Even Hillary Clinton, whose husband was a vital figure behind initiating the North American Free Trade Agreement during the 1990s, began to chew some of the anti-free trade cud close to her ignominious defeat.
No free trade faith quite matches the monomania of Australian governments. Since the 1980s, liberalising and opening the economy has been an unshakeable trajectory, a punishing, stripping dogma that insists that being economically open is liberally good, and closed, parochially bad.
While other states have wised up to the idea that total openness is a recipe for local instability, estrangement, and disaster, the Australian response has been unshakeable: keep borders open and corporations content, except when it comes to refugees who arrive by boat. As Australian Prime Minister, Malcolm Turnbull has insisted with staid predictability, the TPP “creates rules of the road to match the new economic world in which we’re living.”
For all this, Australia’s own industries have been supplanted. Energy and banking oligopolies have been given free rein to operate. Property prices in Sydney and Melbourne are reaching stratospheric heights, and the current government is promising to partly subsidise what will become one of the world’s largest, and environmentally destructive, of white elephants: the Carmichael coal mine in Queensland.
Most telling of all is that the free traders have no interest in considering data of such irrefutable weight it should put an end to that unfortunately lingering religion.

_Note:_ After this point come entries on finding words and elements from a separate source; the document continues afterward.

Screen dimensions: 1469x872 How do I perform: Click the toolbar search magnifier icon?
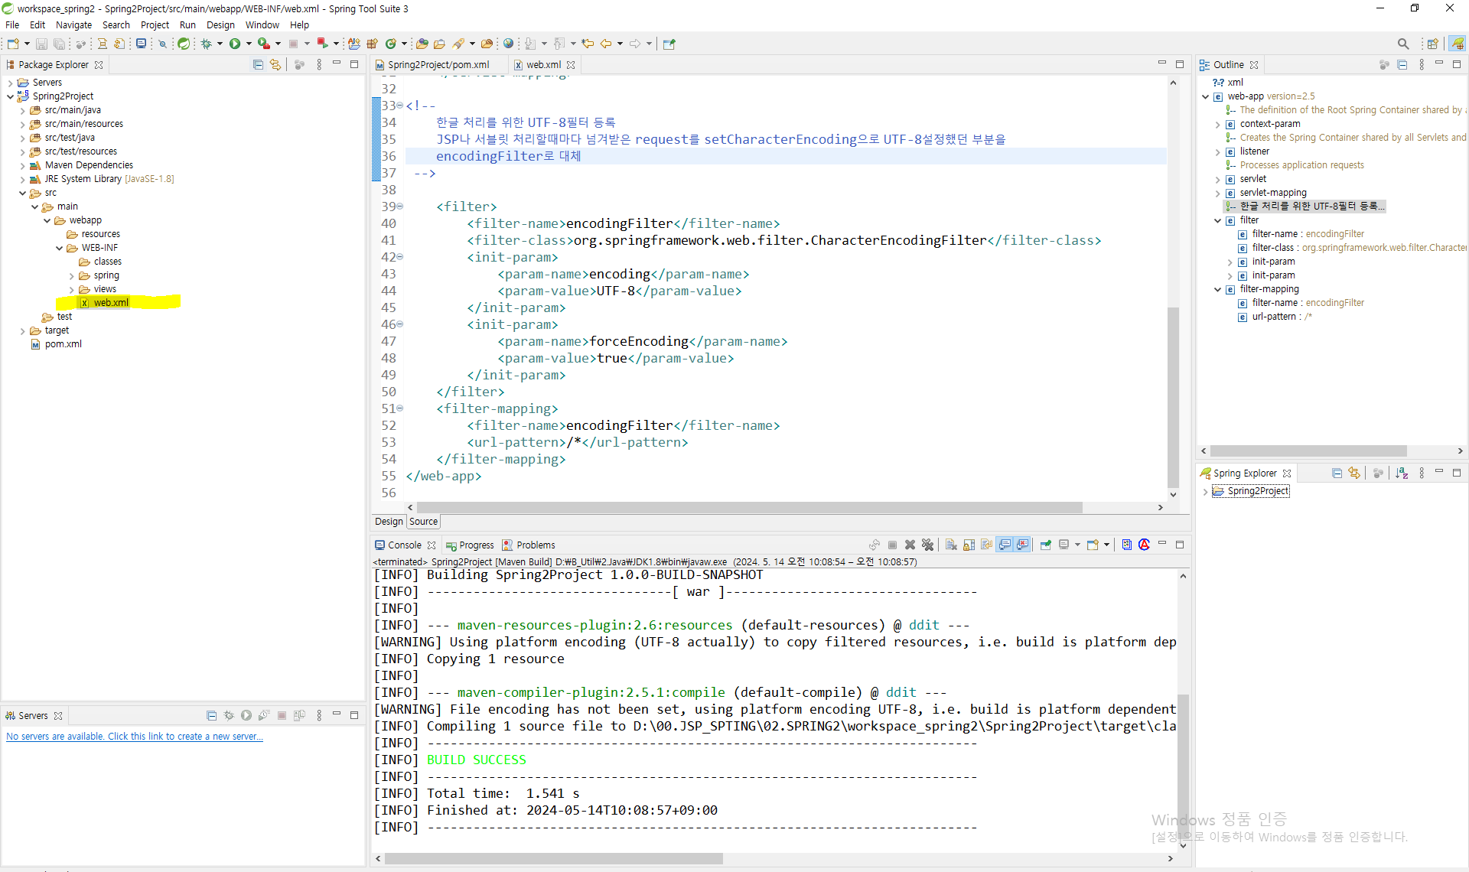(x=1402, y=44)
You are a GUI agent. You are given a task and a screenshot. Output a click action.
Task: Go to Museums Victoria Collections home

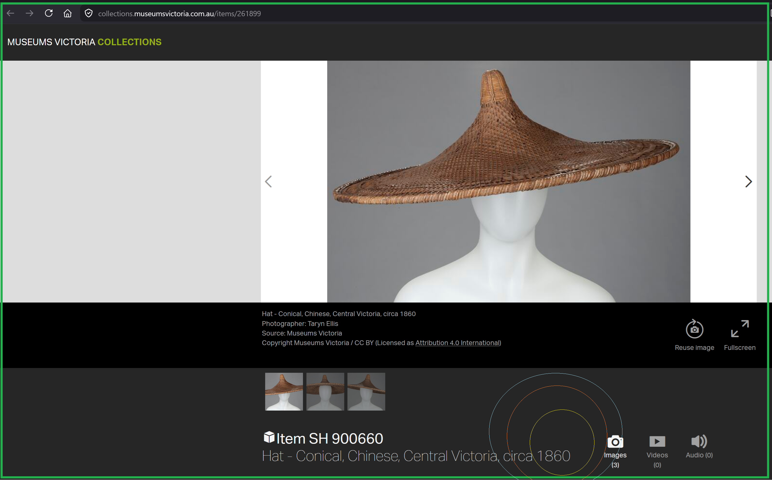point(84,42)
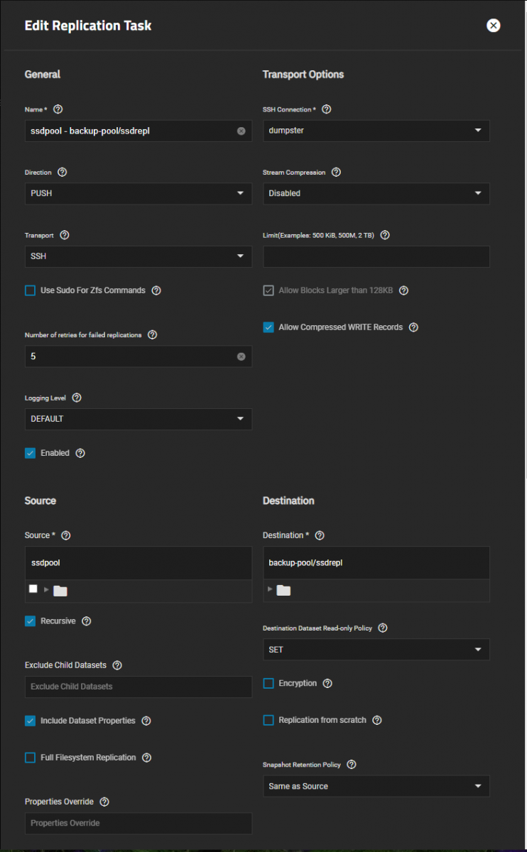Show help for Recursive option
Screen dimensions: 527x852
(x=87, y=621)

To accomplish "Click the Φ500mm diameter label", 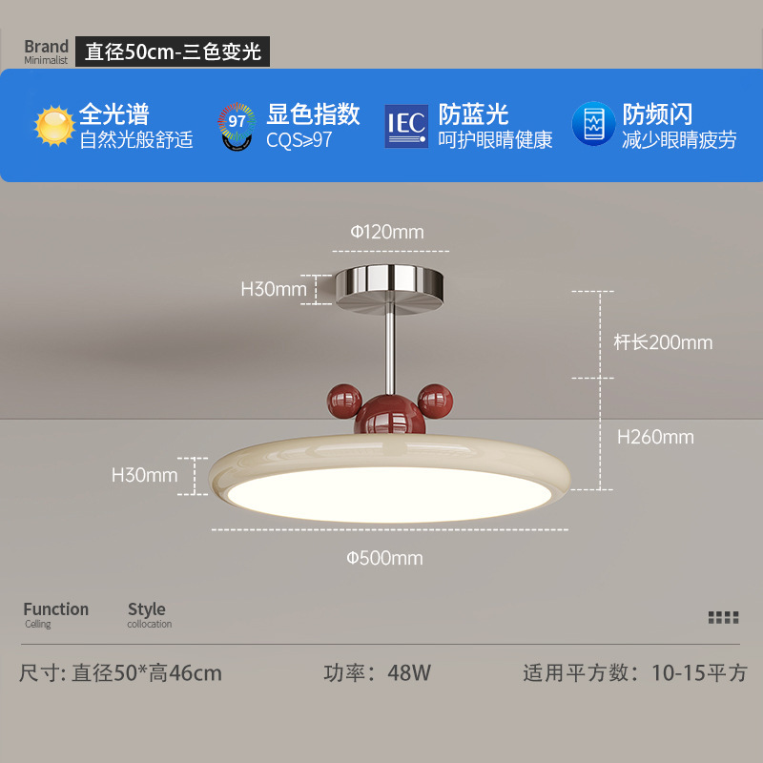I will coord(385,558).
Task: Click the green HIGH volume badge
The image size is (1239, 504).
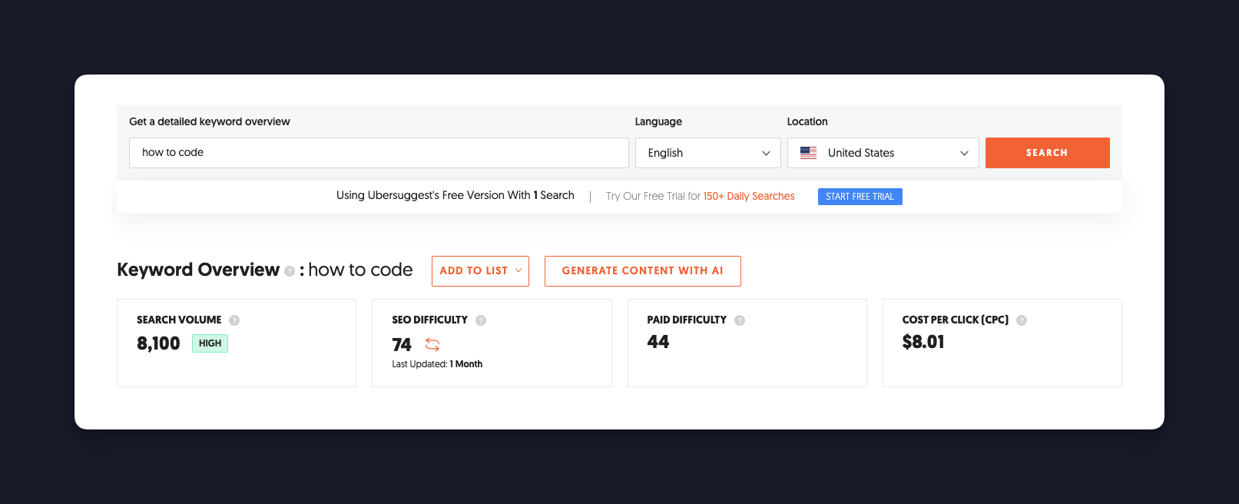Action: 210,343
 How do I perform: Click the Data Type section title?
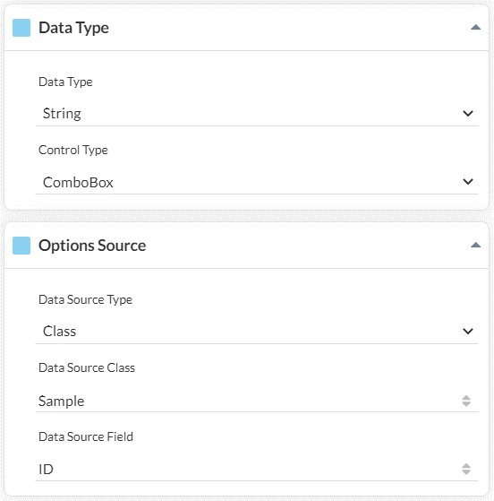73,28
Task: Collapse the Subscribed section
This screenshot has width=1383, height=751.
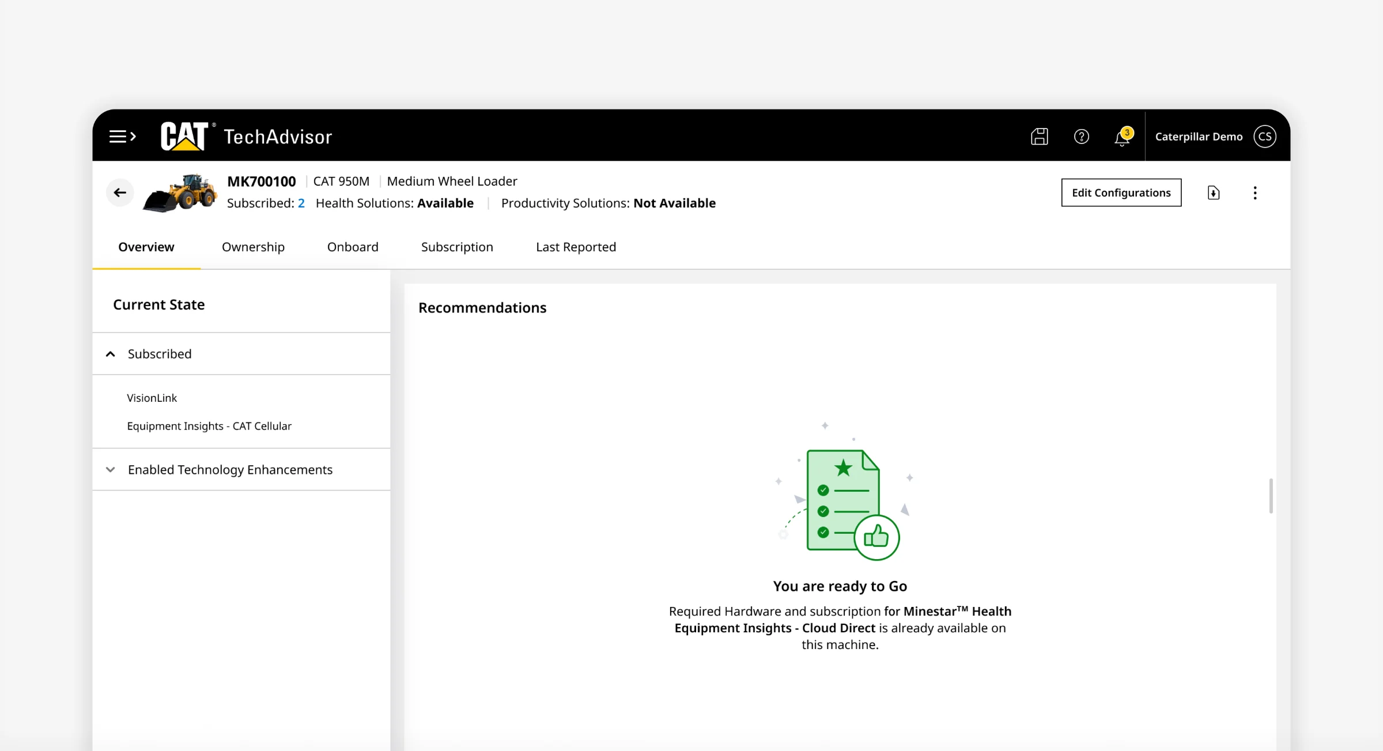Action: click(x=111, y=354)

The US-Australian Free Trade agreement remains a matter of considerable loss to Australia, limiting rather than extending markets and access to Australian producers, and showing the country’s diplomatic crew as inept, ill-informed and, in the final analysis, sycophantic.

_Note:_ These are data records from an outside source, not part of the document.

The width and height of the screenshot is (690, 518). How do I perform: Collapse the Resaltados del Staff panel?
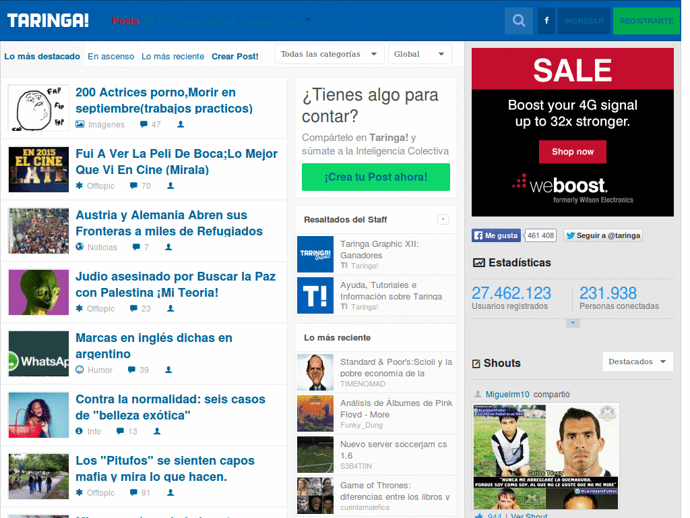pyautogui.click(x=443, y=219)
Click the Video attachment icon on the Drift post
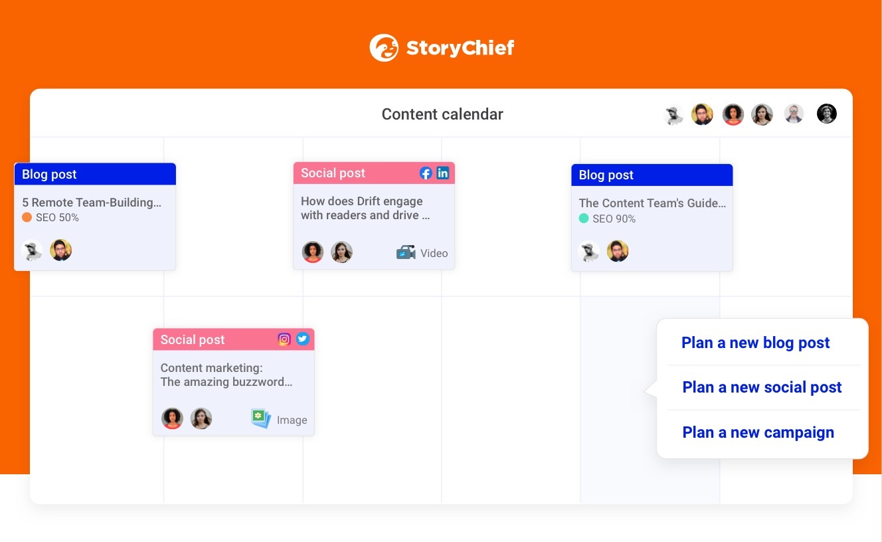882x542 pixels. tap(406, 252)
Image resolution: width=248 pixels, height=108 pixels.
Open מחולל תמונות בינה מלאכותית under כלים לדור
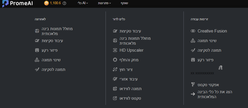[x=135, y=41]
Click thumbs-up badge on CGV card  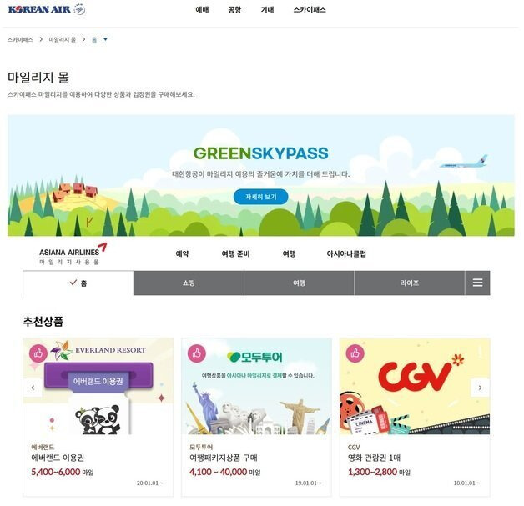point(355,353)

None of these points concern the bemused Ciobo. Ideology has already set the tone in this field. When the United States announced, through President Donald J. Trump, that it would have no truck with the TPP, the Australian delegation was left baffled but unmoved. The remaining states would keep the ship steady.
Now that Canada’s Justin Trudeau has decided to give the remaining countries a grand snub, Ciobo has been left searching for justifications. On Saturday in Danang, the Canadian Prime Minister did not so much decide to leave the party as ask for another one with a new set of provisions. In the spirit of Trump, he wished to negotiate for a deal would be far more beneficial to Canada than what was already on the table.
Trudeau insisted at his closing APEC news conference that the Canadians “were not going to be rushed into a deal”. It was a matter that came as “no surprise and it actually didn’t come as a surprise to people who’d noticed that I was saying that and have been saying that all week.”
It certainly did come as a surprise to the lethargic Australians, already convinced that a revised deal had plugged all holes, and settled all differences. The problematic intellectual property restrictions, for one, were supposedly to be suspended. Concessions had been made.
Lindsay Murdoch of the Sydney Morning Herald insisted that the Canadian leader had “sabotaged the endorsement of a pact to salvage a multi-billion dollar, 11-nation Pacific Rim trade deal at the last minute, surprising other nations, including Australia’s Malcolm Turnbull.”
Murdoch even went so far as to speculate that Trudeau had engaged in an entirely unilateral move, one that went against the wishes of his own cabinet. “Mr. Trudeau’s walk-out is deeply embarrassing for his Trade Minister François-Philippe Champagne, who has agreed to the deal.”
On Sunday, Ciobo suffered what can only be an episode of denial, having himself been asleep for a good deal of Trudeau’s conversion. “Having lost a bit of momentum on the back of the decision by the Canadians not to attend the leaders meeting on the TPP11, we’ll have to keep working methodically through it.”
Notwithstanding the Canadian rebuff, Ciobo could still insist with an unmoving, humourless face that matters would work out for the free marketers. “I’m very confident. And I know my counterparts in the 10 other countries, we all feel that we can accommodate the various questions that are outstanding.”
The new approach was to suggest that Trudeau’s behaviour could be managed and tempered. Exemptions on culture, notably those touching on French-speaking Quebec, might be considered. After all, claimed Ciobo, the TPP was of the very highest “quality”, a deal maintaining “high standards and would have been seen benefits flowing to the countries.”
That these benefits are speculative and almost entirely corporate based rather than focused on the commonweal, suggests why the Australian delegation, along with its like-minded colleagues, has been left in the lurch. It remains for others to wake up from this self-imposed hibernation from sense and sensibility.